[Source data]
------------
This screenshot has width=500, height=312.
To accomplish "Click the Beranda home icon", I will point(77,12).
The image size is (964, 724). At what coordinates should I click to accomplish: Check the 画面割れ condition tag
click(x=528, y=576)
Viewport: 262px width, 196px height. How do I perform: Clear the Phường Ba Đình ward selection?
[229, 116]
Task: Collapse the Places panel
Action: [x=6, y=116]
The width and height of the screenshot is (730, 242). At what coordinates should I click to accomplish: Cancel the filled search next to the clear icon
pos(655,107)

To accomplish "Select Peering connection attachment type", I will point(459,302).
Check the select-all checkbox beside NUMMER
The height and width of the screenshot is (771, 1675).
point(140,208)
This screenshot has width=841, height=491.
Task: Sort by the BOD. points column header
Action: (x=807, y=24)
------------
Task statement ->
Reproduce every record exactly, line by line.

Expected output ->
This screenshot has width=500, height=312.
To accomplish "Click the Beranda home icon", I will point(77,12).
The image size is (964, 724). At what coordinates should I click to accomplish: Check the 画面割れ condition tag
click(x=528, y=576)
Viewport: 262px width, 196px height. How do I perform: Clear the Phường Ba Đình ward selection?
[229, 116]
Task: Collapse the Places panel
Action: [x=6, y=116]
The width and height of the screenshot is (730, 242). At what coordinates should I click to accomplish: Cancel the filled search next to the clear icon
pos(655,107)

To accomplish "Select Peering connection attachment type", I will point(459,302).
Check the select-all checkbox beside NUMMER
The height and width of the screenshot is (771, 1675).
point(140,208)
This screenshot has width=841, height=491.
Task: Sort by the BOD. points column header
Action: (x=807, y=24)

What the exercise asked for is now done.